Generators are special functions that can be paused and resumed, allowing you to control iteration and create lazy evaluation patterns. They provide a powerful way to work with sequences of data, implement custom iterators, and manage asynchronous operations.
In this tutorial, we'll explore generator functions, the yield keyword, generator methods, async generators, and practical use cases for this powerful JavaScript feature.
Understanding Generators
Generators are functions that can be paused and resumed, producing multiple values over time.
Basic Generator Syntax
// Generator function declaration
function* generatorFunction() {
yield 'First';
yield 'Second';
yield 'Third';
}
// Create generator object
const generator = generatorFunction();
// Get values using next()
console.log(generator.next()); // { value: 'First', done: false }
console.log(generator.next()); // { value: 'Second', done: false }
console.log(generator.next()); // { value: 'Third', done: false }
console.log(generator.next()); // { value: undefined, done: true }
// Generator expression
const generatorExpression = function*() {
yield 1;
yield 2;
yield 3;
};
// Arrow generator (ES2022)
const arrowGenerator = *() => {
yield 'A';
yield 'B';
};Generator with for...of
// Using for...of with generators
function* numberGenerator() {
yield 1;
yield 2;
yield 3;
yield 4;
yield 5;
}
for (const num of numberGenerator()) {
console.log(num); // 1, 2, 3, 4, 5
}
// Spread operator with generators
const numbers = [...numberGenerator()];
console.log(numbers); // [1, 2, 3, 4, 5]
// Destructuring with generators
const [first, second, third] = numberGenerator();
console.log(first, second, third); // 1, 2, 3
// Array methods with generators
const doubled = [...numberGenerator()].map(x => x * 2);
console.log(doubled); // [2, 4, 6, 8, 10]Yield Keyword
The yield keyword pauses generator execution and returns a value.
Basic Yield Usage
// Yield with values
function* valueGenerator() {
yield 'Hello';
yield 'World';
yield 'Generator';
}
// Yield with expressions
function* expressionGenerator() {
const x = 10;
yield x * 2; // 20
yield x + 5; // 15
yield Math.sqrt(x); // 3.162...

(Excerpted records)

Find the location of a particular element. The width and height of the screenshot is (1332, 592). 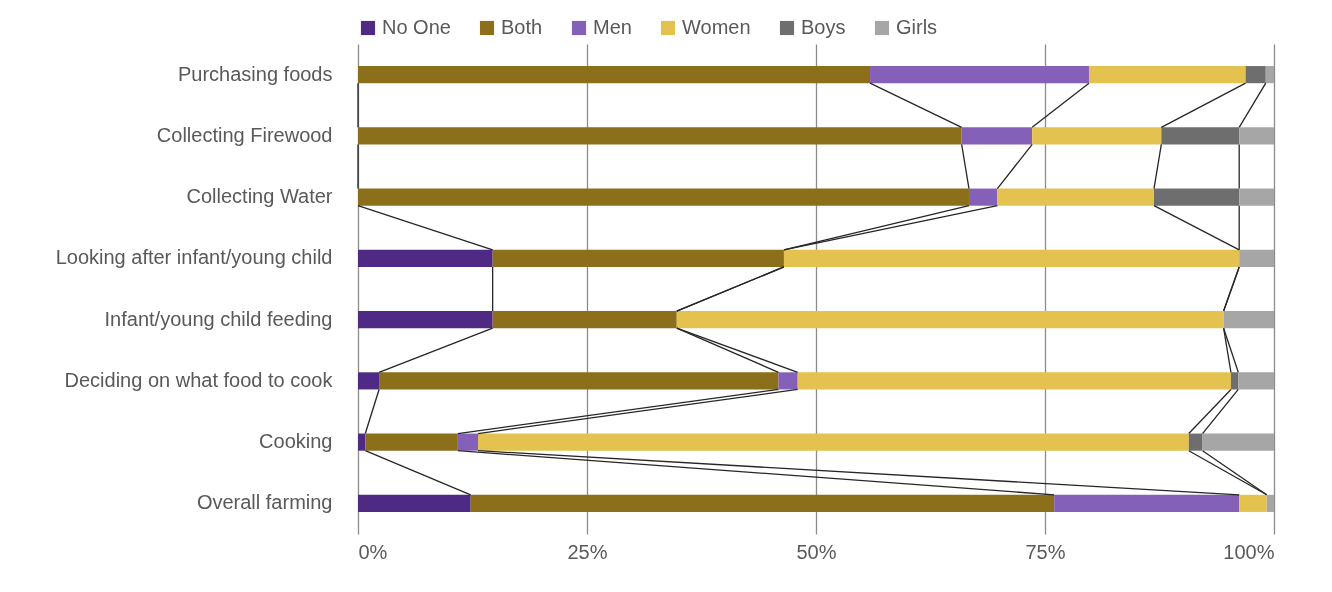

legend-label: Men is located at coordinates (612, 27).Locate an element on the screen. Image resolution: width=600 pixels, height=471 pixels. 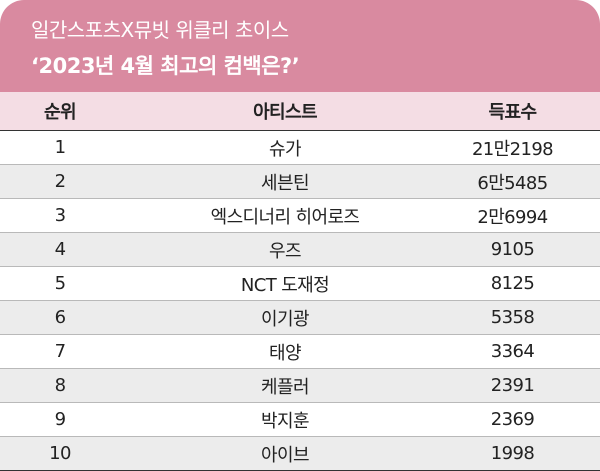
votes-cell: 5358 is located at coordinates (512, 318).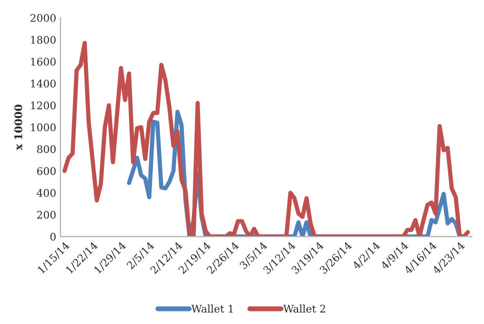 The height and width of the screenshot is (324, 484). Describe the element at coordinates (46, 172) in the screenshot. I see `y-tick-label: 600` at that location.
* * *
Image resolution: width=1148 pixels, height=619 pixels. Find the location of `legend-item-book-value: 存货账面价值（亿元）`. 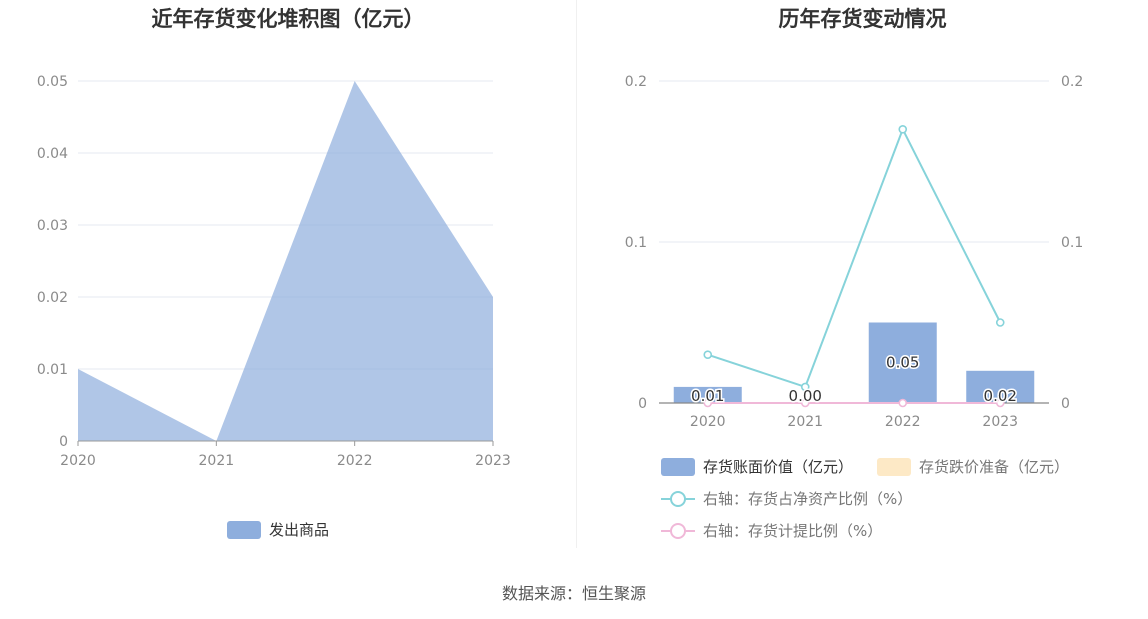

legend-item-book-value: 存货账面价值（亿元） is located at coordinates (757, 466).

(Actions to take)
**1.** Copy out the generators tutorial starting at the words "In this tutorial, we'll" and stopping after "powerful JavaScript feature.", renaming "tutorial" to "guide" along the way.
**2.** According to the generators tutorial, what does the yield keyword do?
The entries have nothing to do with the generators tutorial.

(Solution list)
**1.**
In this guide, we'll explore generator functions, the yield keyword, generator methods, async generators, and practical use cases for this powerful JavaScript feature.

**2.** It pauses generator execution and returns a value.